* [DIRECTIONS]: From the listing below, reproduce word for word the part that opens with the line containing "Instruction: Click the" and closes with the line containing "Task: Click the Duration 01:24:16 text"; reproduce nothing else.

* [ENTRIES PROVIDED]:
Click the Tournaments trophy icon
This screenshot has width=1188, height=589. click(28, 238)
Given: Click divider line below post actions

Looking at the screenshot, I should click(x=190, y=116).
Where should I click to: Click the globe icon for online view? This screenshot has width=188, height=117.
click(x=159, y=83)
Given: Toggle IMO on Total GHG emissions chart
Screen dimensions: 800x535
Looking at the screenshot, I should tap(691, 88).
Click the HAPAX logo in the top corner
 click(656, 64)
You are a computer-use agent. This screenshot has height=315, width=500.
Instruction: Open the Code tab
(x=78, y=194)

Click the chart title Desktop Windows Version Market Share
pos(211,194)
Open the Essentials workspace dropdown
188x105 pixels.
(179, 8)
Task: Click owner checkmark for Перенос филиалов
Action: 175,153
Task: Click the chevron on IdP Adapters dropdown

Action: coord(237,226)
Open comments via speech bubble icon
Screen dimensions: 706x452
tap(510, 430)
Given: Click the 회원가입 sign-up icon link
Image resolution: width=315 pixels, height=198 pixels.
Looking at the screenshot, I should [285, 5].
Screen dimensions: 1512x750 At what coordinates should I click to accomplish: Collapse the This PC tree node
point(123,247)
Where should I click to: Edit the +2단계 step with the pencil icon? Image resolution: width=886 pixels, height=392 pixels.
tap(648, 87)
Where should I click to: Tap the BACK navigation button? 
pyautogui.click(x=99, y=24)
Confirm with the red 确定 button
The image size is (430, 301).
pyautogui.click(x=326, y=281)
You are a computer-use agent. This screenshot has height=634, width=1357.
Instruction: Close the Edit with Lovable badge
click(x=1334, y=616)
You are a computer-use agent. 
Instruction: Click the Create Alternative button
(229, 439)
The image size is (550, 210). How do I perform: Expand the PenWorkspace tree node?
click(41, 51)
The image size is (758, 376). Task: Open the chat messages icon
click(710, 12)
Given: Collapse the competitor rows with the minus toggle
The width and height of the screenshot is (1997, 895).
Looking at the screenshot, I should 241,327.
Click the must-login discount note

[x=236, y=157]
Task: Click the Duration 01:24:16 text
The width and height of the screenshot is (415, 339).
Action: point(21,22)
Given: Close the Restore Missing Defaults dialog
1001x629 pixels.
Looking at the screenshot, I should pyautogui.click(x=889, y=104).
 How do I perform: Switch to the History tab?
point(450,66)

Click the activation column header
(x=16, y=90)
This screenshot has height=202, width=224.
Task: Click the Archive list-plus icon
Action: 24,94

* [SOLUTION TO THIS EXERCISE]:
Instruction: Click the Create Alternative button
(229, 439)
The image size is (550, 210). How do I perform: Expand the PenWorkspace tree node?
click(41, 51)
The image size is (758, 376). Task: Open the chat messages icon
click(710, 12)
Given: Collapse the competitor rows with the minus toggle
The width and height of the screenshot is (1997, 895).
Looking at the screenshot, I should 241,327.
Click the must-login discount note

[x=236, y=157]
Task: Click the Duration 01:24:16 text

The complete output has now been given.